Plasmatic carbonic anhydrase IX as a diagnostic marker for clear cell renal cell carcinoma

Laura Lucarini, Lucia Magnelli, Nicola Schiavone, Alfonso Crisci, Alessio Innocenti, Luca Puccetti, Fabio Cianchi, Sara Peri, Claudiu T Supuran, Laura Papucci, Emanuela Masini, Laura Lucarini, Lucia Magnelli, Nicola Schiavone, Alfonso Crisci, Alessio Innocenti, Luca Puccetti, Fabio Cianchi, Sara Peri, Claudiu T Supuran, Laura Papucci, Emanuela Masini

Abstract

Carbonic anhydrase (CA, EC 4.2.1.1) IX is regarded as a tumour hypoxia marker and CA inhibitors have been proposed as a new class of antitumor agents, with one such agent in Phase II clinical trials.

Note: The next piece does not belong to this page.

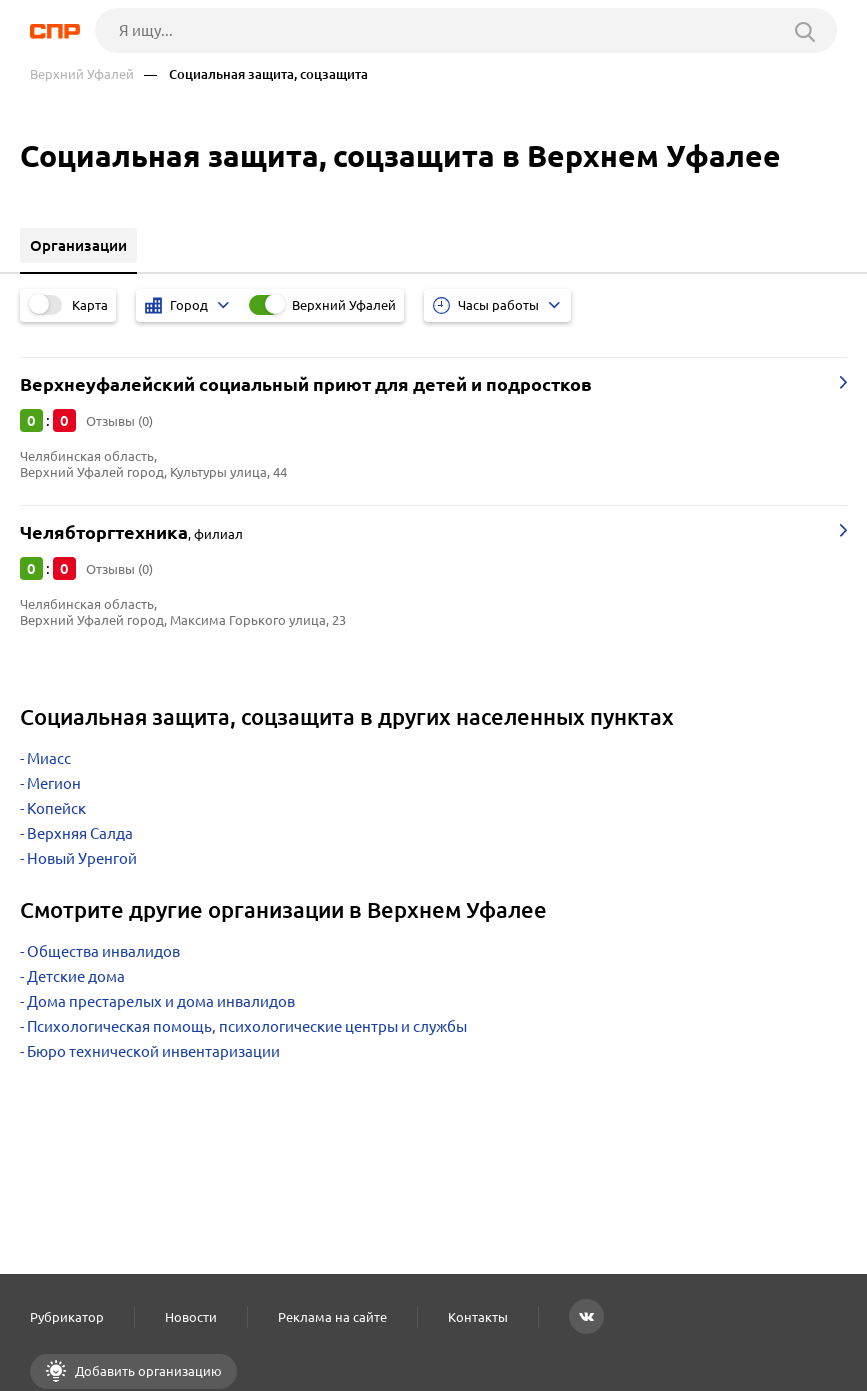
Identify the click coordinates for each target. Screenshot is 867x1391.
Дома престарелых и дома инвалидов (161, 1001)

The expression of some CAs, in particular the isoforms CA IX and CA XII, has been correlated with tumour aggressiveness and progression in several cancers. The aim of this study was to evaluate the possibility that CA IX could represent a marker related to clear cell Renal Cell Carcinoma (ccRCC). Bcl-2 and Bax, and the activity of caspase-3, evaluated in tissue biopsies from patients, were congruent with resistance to apoptosis in ccRCCs with respect to healthy controls, respectively. In the same samples, the CA IX and pro-angiogenic factor VEGF expressions revealed that both these hypoxia responsive proteins were strongly increased in ccRCC with respect to controls. CA IX plasma concentration and CA activity were assessed in healthy volunteers and patients with benign kidney tumours and ccRCCs. CA IX expression levels were found strongly increased only in plasma from ccRCC subjects, whereas, CA activity was found similarly increased both in plasma from ccRCC and benign tumour patients, compared to healthy volunteers. These results show that the plasmatic level of CA IX, but not the CA total activity, can be considered a diagnostic marker of ccRCCs. Furthermore, as many reports exist relating CA IX inhibition to a better outcome to anticancer therapy in ccRCC, plasma levels of CA IX could be also predictive for response to therapy.

Keywords: Carbonic anhydrase; clear cell renal cell carcinoma; isoform IX; tumours.

Figures

Figure 1.
Figure 1.
CA IX expression in ccRCC samples. mRNA levels (panel A, left side) evaluated by RT-PCR and protein levels (panel B, left side) evaluated by WB of CA IX in normal tissue (Control) and tumour sample (tumour) of a representative patient. GAPDH housekeeping gene amplification products and tubulin housekeeping protein were used to normalise values from RT-PCR and western blot, respectively; in right side of panel A (RT-PCR) and B (WB) are reported the densitometric values of samples from eight patients. Differences were significant for p ≤ .005 with t-test.
Figure 2.
Figure 2.
Evaluation of VEGF in ccRCC samples. Protein levels evaluated by WB (panel A) or ELISA (panel B) of VEGF in normal tissue (Control) and tumour sample (tumour). In panel A, right side, are reported the densitometric values of samples of WB from eight patients (differences were significant for p ≤ .005 with t-test). In panel A, left side, WB of VEGF from a representative patient is reported. Tubulin housekeeping protein was used to normalise values in WB. VEGF concentration by ELISA from same patients (panel B, left and right side) is expressed as pg/µg. Differences were significant for p ≤ .005 with t-test.
Figure 3.
Figure 3.
Procaspase-3 expression and caspase-3 activity in ccRCC samples. Protein levels evaluated by WB (panel A, left side) of Procaspase-3 in normal tissue (Control) and tumour sample (tumour) of a representative patient. Tubulin housekeeping protein was used to normalise values in WB. In panel A, right side, are reported the densitometric values of samples from eight patients. Caspase-3 activity in samples was evaluated as reported in material and methods and data are reported in panel B, left and right side. Differences were significant for p ≤ .005 with t-test.
Figure 4.
Figure 4.
Ratio BAX/BCL2 in ccRCC samples. Protein levels of BCL2 and BAX evaluated by WB in normal tissue (Control) and tumour sample (tumour) of a representative patient. Tubulin was used to normalise values in WB. In left panel are reported the ratio between the values of BCL2 versus BAX. Differences were significant for p ≤ .005.
Figure 5.
Figure 5.
Evaluation of CA IX plasmatic concentration and CA enzymatic activity. Plasmatic concentration of CA IX evaluated by ELISA (upper panel). Plasmatic activity of CA (bottom panel) evaluated as reported in material and methods. Differences were significant for p ≤ .005 with t-test.